Ms Coleman described Mr Roberts kicking his partner while on the floor before tying both of the woman to separate chairs with silver duct tape and kicking Guida in the face, causing her to be sick.
She said: “Guida was shouting at me to call the police but Tony said: ‘Jo’s not going to do anything’.
“I tried to talk to Tony but he said, ‘No we’ve passed that now’.
“I think he must have got fed up of me eventually because he moved me into another room.”
Ms Coleman described yelling out to the attacker to try to distract him as she heard her colleague scream and plead before she heard several thumps on the floor.
She said: “I continued to shout but got no answer. It was quiet for some time but eventually I realised he wasn’t coming.
“I managed to get the tape off my hands because I’m quite small.”
Ms Coleman said she was then able to escape the house through a laundry room window before running to a neighbours’ house and asking them to call the police.

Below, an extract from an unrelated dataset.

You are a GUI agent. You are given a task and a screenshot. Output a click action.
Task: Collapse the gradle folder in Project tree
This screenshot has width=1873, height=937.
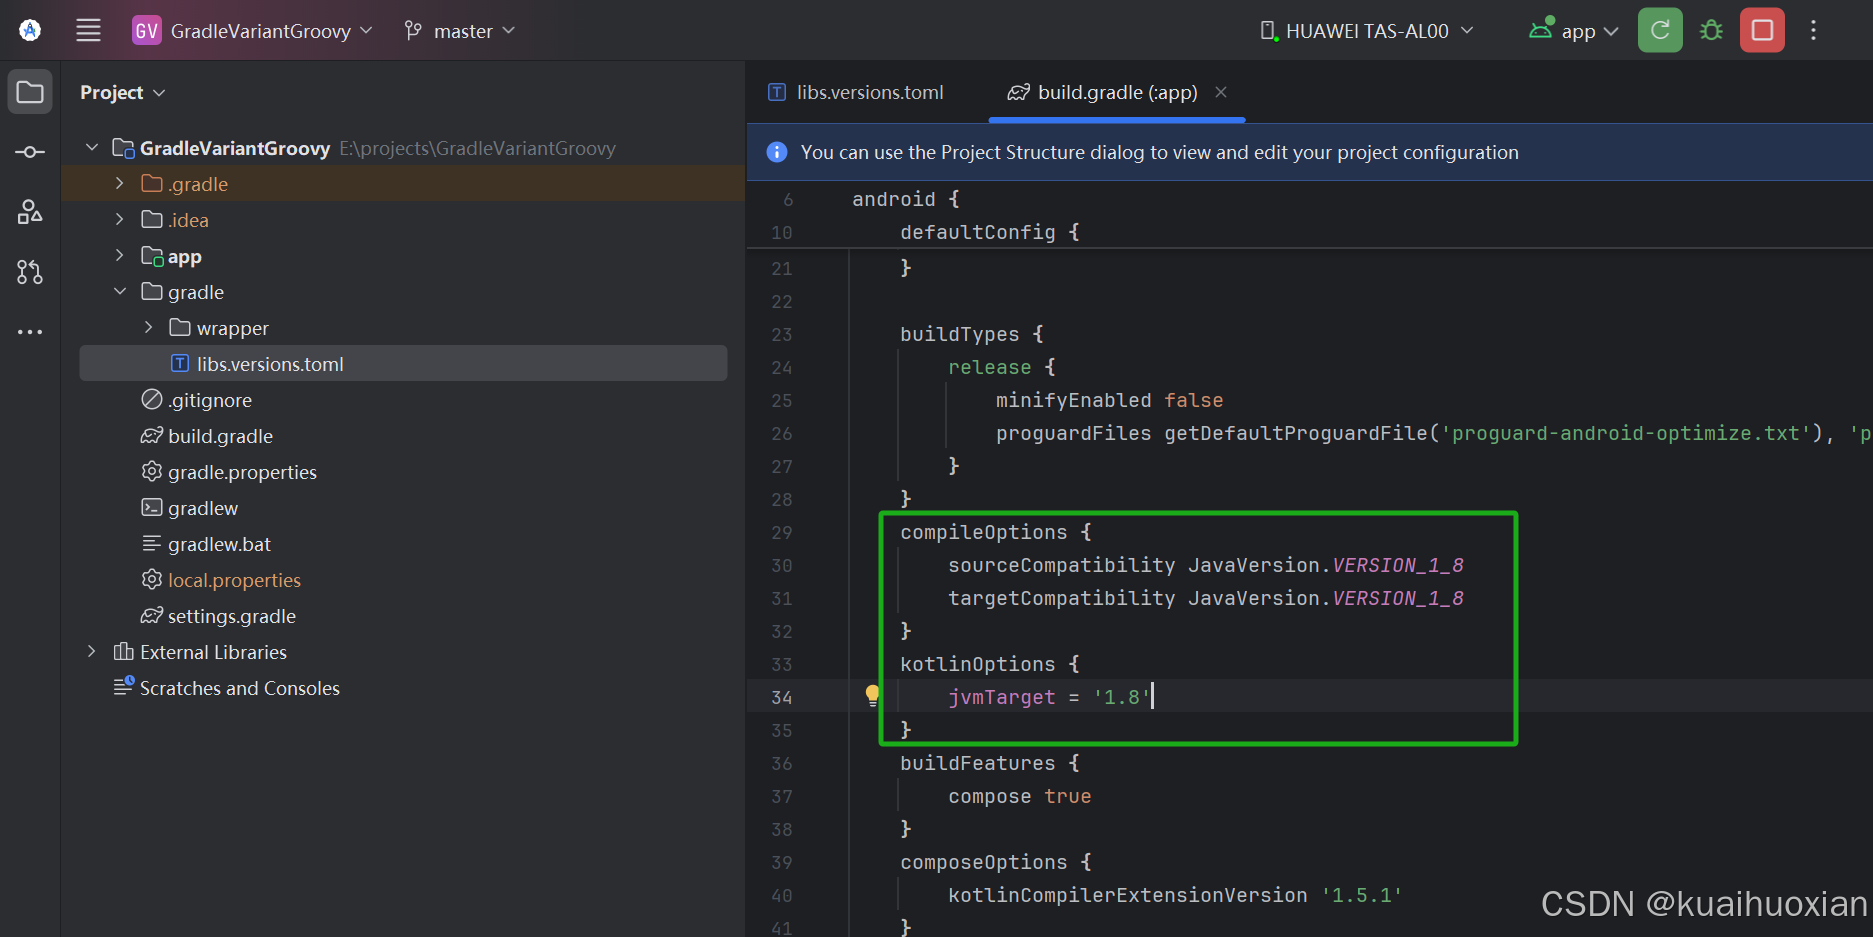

The inquest at Bradford Coroner’s Court heard the pair’s five-year relationship, which marked the first time Mr Roberts moved out of his mother’s house, described as “volatile” and that they frequently had arguments over trivial things such as cleanliness and household chores.
Ms Coleman’s statement described her colleague as a “mother figure to Anthony” and said “Guida was always complaining about him”.
Despite no police incidents of violence between the pair being reported, the statement described a time when Ms Rufino told her Mr Roberts had “shoved her in front of Isabel [their daughter]”.
Ms Coleman said: “About six months prior, Guida had told me she and Tony had had a verbal argument which was very heated.
“She then told me he had come upstairs and dragged her out of bed and he had kicked her about the body.
“She made an excuse to go to the toilet and went to a neighbour’s house. He had told her not to call the police.”
In a statement also read out by the coroner’s officer, Mr Roberts’ mother Teresa described him as having gone through a bout of depression following a number of family bereavements a few years ago.
Describing her son’s disagreements with Guida, Teresa said: “Anthony would complain that Guida would shout at him for not doing things the way she wanted him to.
“He would say,’I don’t know what I’m doing wrong’.”
Police discovered two knives in the sink in the bathroom, the inquest heard.
Assistant Coroner Martin Fleming gave a conclusion of Mr Roberts’ death as suicide as described a degree of “pre-planning”.
He told the court: “It’s clear that their relationship had broken down. No one could have envisaged its escalation.
“Anthony was not prepared to accept the end of the relationship.
“On the balance of probabilities, he arrived at Guida’s house with the duct tape. This indicates some sort of pre-planning.
“This is an incident that is completely out of character for Anthony.
“But he had described himself as having gone beyond the point of no return.”
The inquest of Guida Rufino will take place tomorrow.